Why can’t you use Equity Value/EBITDA instead of EV/EBITDA?

A

Because EBITDA goes to all investors not just equity investors.

26
Q

What would you use with FCF multiples – Equity Value or EV?

A

Trick question: UFCF with EV and LFCF for Equity Value; UFCF excl. interest and thus represent money available to all investors whereas levered FCF incl. interest and therefore is only available to equity investors.

27
Q

In which case would you still use Equity Value / EBITDA?

A

Very rare but for large financial institutions with big cash balances for negative EVs; however, in most cases you would use other multiples such as P/E or P/BV with banks anyway.

28
Q

Has an asset intensive business higher or lower EBITDA multiples?

A

Two factors go into formula, EV and EBITDA. EBITDA stays same as no depreciations have been recorded yet, so we only look at EV. To find EV we have to get to FCF. Asset intensive business has more depreciations so lower pretax income (which is slightly offset by tax-shield) and lower NI. Assuming Capex equals D&A our FCF is lower by the same amount as NI and we receive lower FCFs.
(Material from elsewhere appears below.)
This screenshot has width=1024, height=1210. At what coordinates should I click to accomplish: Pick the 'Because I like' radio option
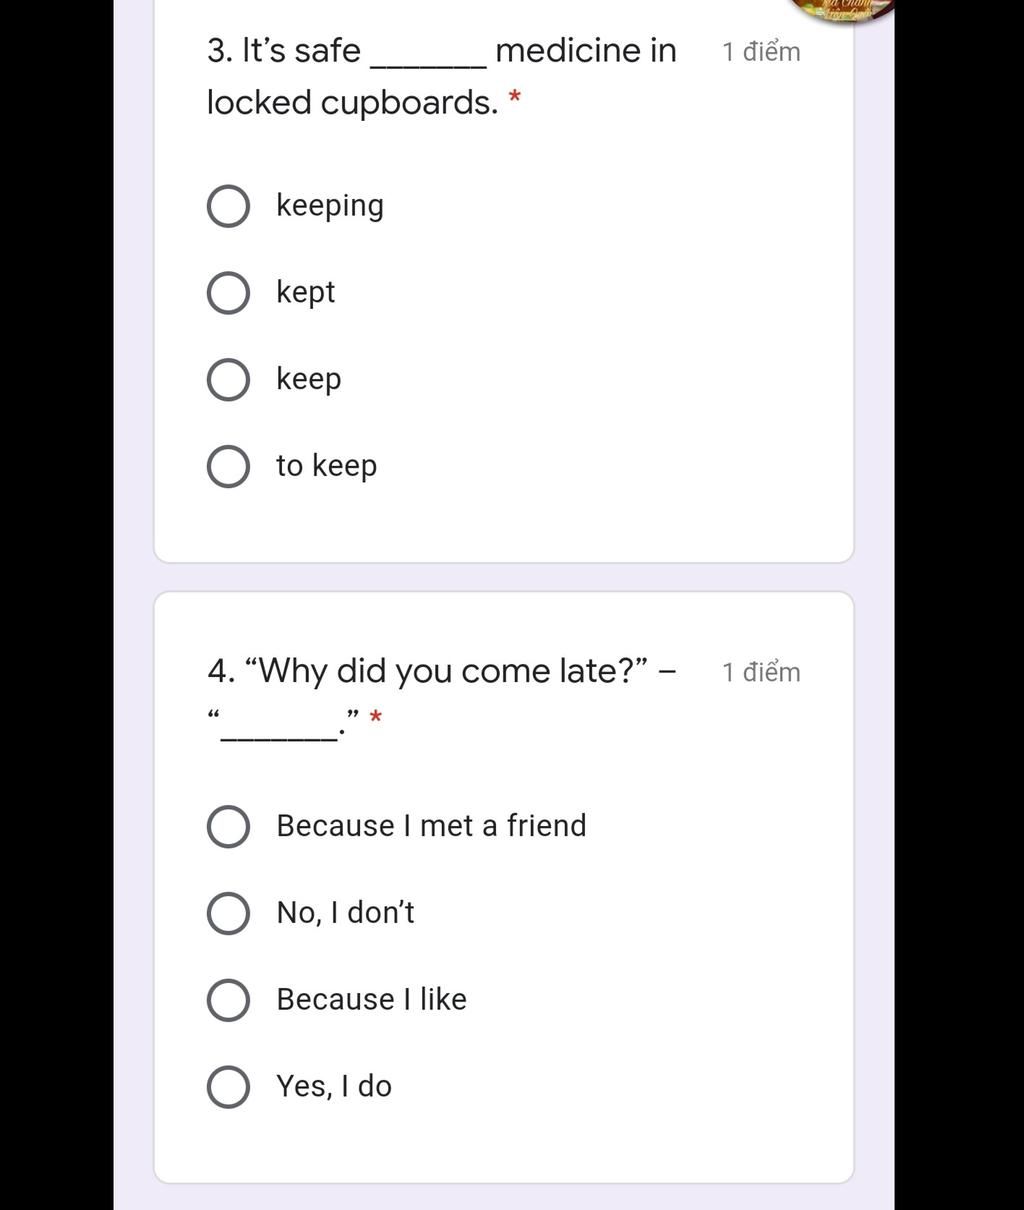coord(228,1001)
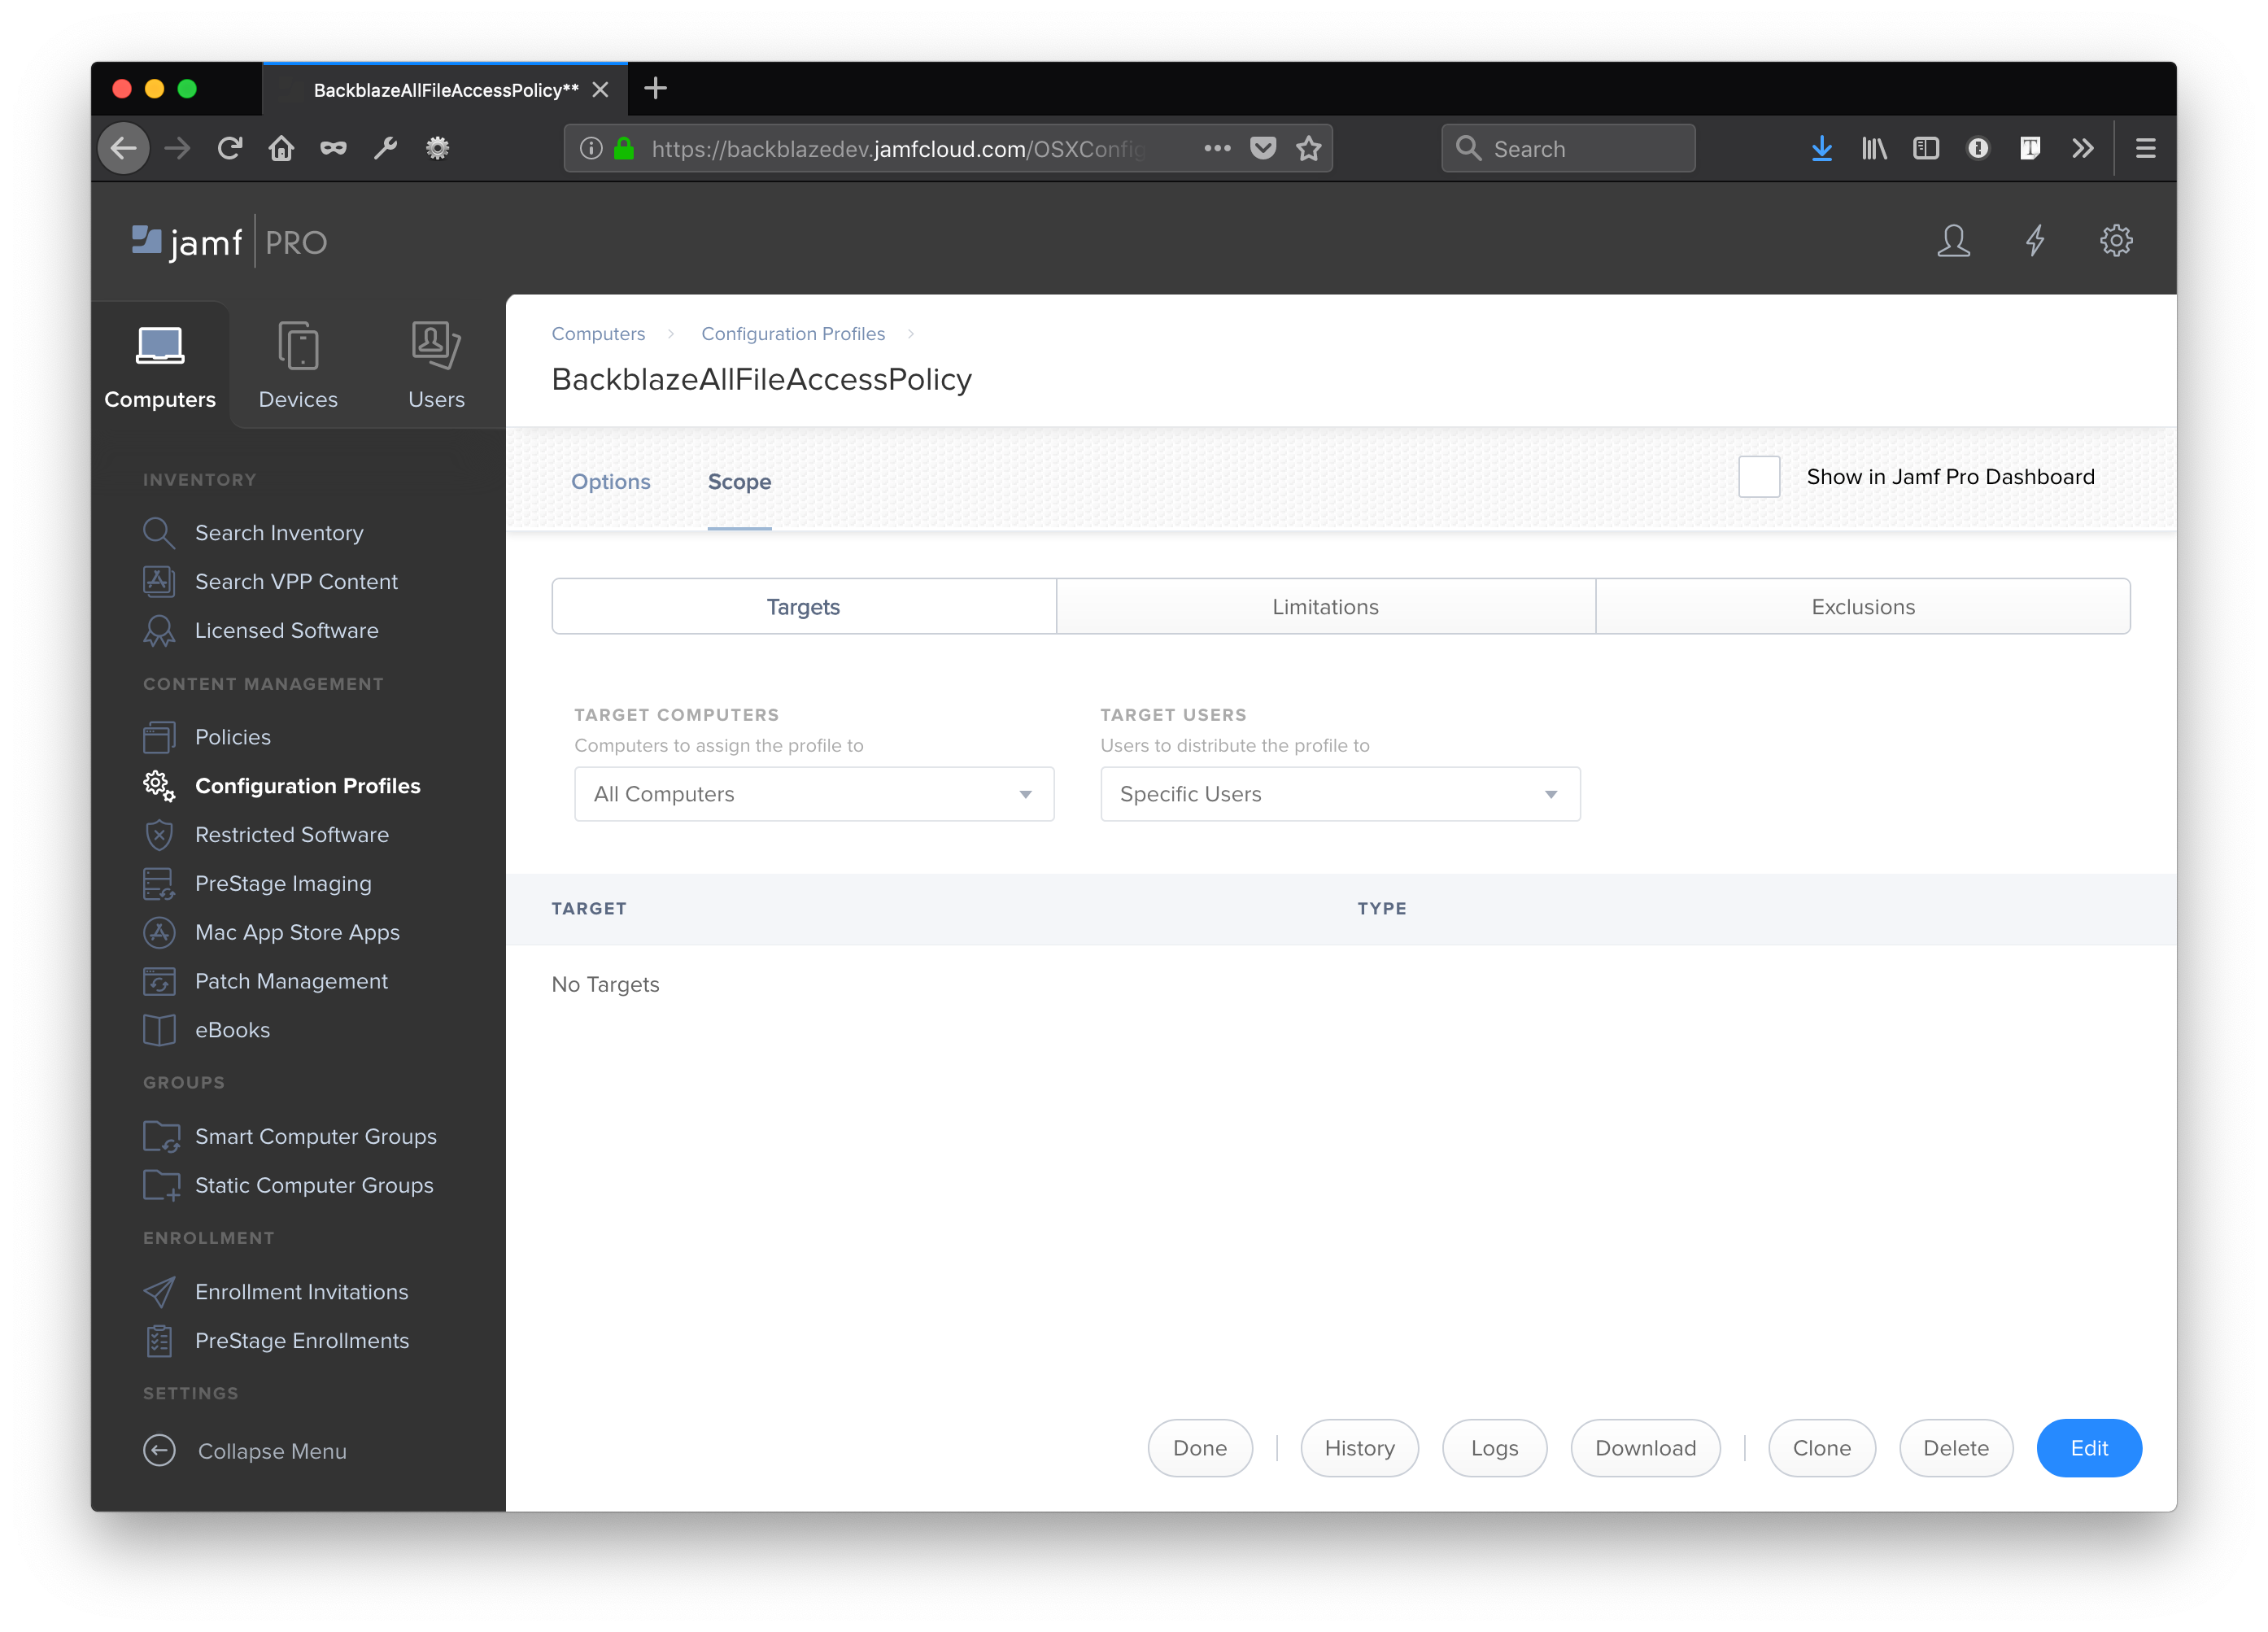
Task: Click the Smart Computer Groups icon
Action: pos(160,1136)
So, asset intensive businesses have lower EV/EBITDA multiples. Intuitively, this means that two same businesses create the same value but one of them has to use assets to do it, while the other has an advantage and doesn’t have to own that many assets to achieve the same amount of EBITDA.

29
Q

Company decides to finance itself through debt and equity. What differentiates Equity Story and Credit Story in their documents?

A

Equity story concentrates on growth and profit chances of investment (profit growth, expansion, new products etc.). Credit story concentrates more on stability and continuity than on the upside

30
Q

Which function has the prospect in a bond emission?

A

“All-in-one” document due diligence. Contains all information about company, historical financials, descriptions of company risk and all additional information. The prospect is created in collaboration with audit company and has to be approved by financial regulator (SEC, BaFin,…). Similar to VDD.

31
Q

EV/EBIT(DA) and P/E all measure company’s profitability. What’s the difference?

A

P/E depends on capital structure, whereas the other two are capital structure neutral. Therefore, you use P/E for banks, financial institutions, and other companies where interest payments/expenses are critical.

32
Q

Two businesses with vending machines, in one you own them, in the other you lease them. Which one would you pay more for?

A

For the one where you lease them. Both pretax expenses are the same so you get the same EV. However, leases are reflected in SG&A so you have lower EBITDA, resulting in a higher multiple. If you own the machines, EBITDA is not affected because you subtract D&A afterwards.

33
Q

One company with 40% EBITDA margin trading at 8x EBITDA and another with 10% EBITDA trading at 16x EBITDA. What’s the problem with comparing these two?

A

Drastically different margins – the 40% margin company will usually have a lower multiple, whether or not its actual value is lower. In this case we would screen based on margins. You would never try to normalize EBITDA multiples based on margins.